SET PROBLEM: Count the lines in the entries below that contain the string "Instruction", treating uppercase and lowercase as different. Give only the number.

INPUT RECORDS:
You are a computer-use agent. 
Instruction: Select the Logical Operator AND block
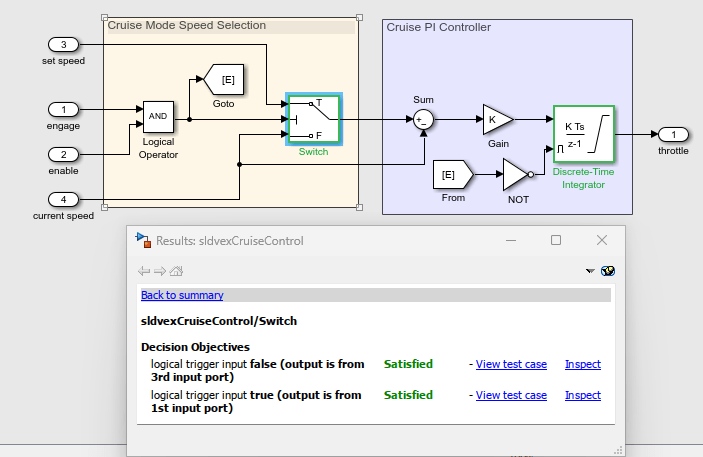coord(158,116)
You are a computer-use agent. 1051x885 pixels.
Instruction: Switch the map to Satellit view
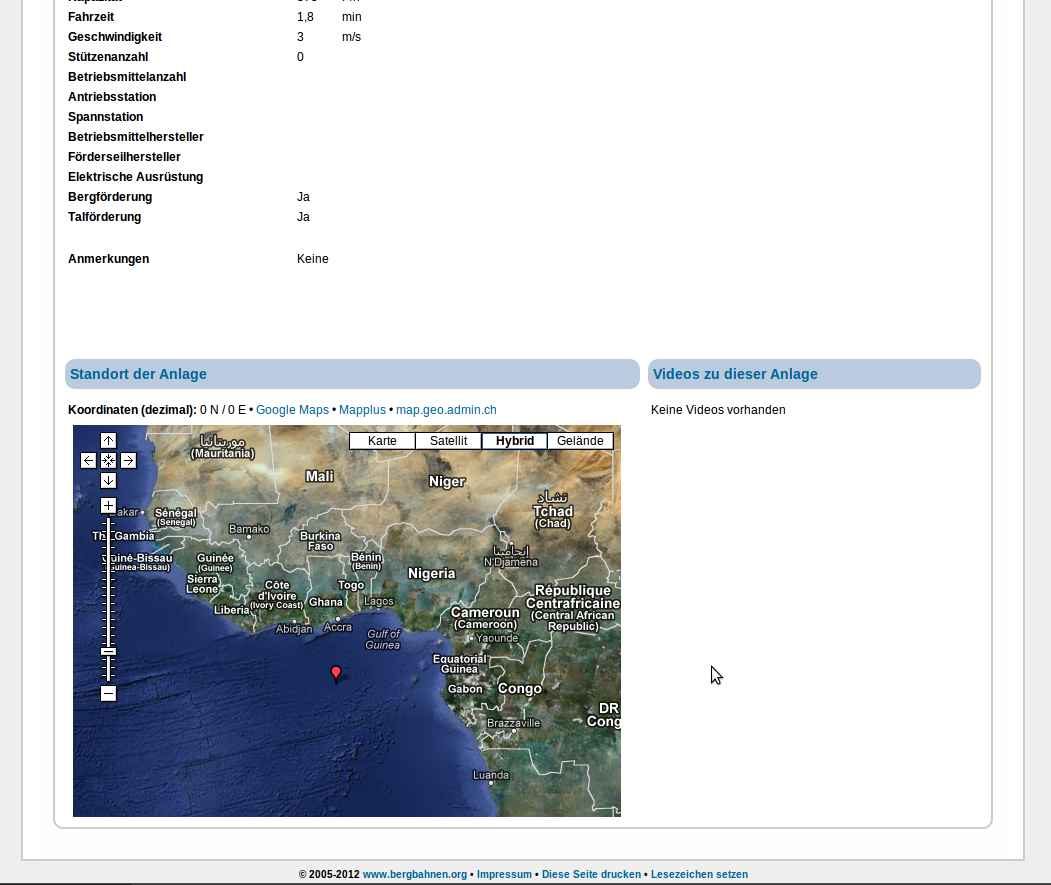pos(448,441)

...

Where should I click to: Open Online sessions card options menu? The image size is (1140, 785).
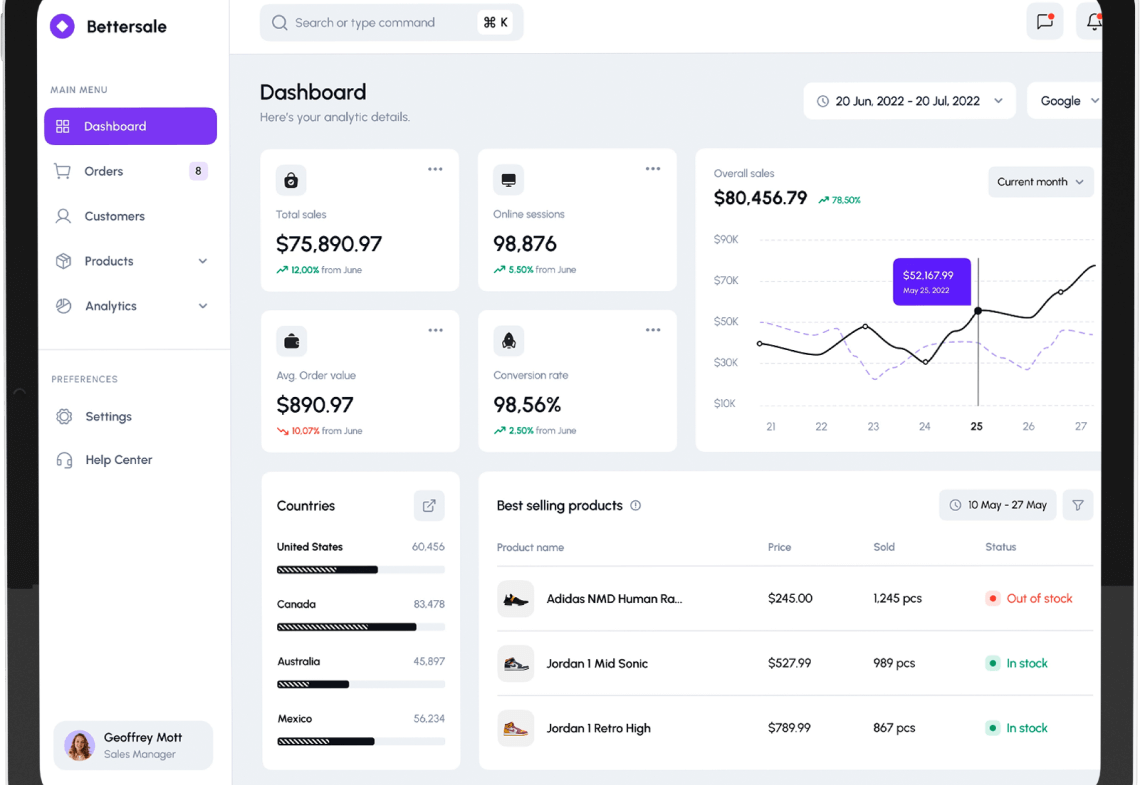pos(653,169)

WRITTEN SOLUTION: 2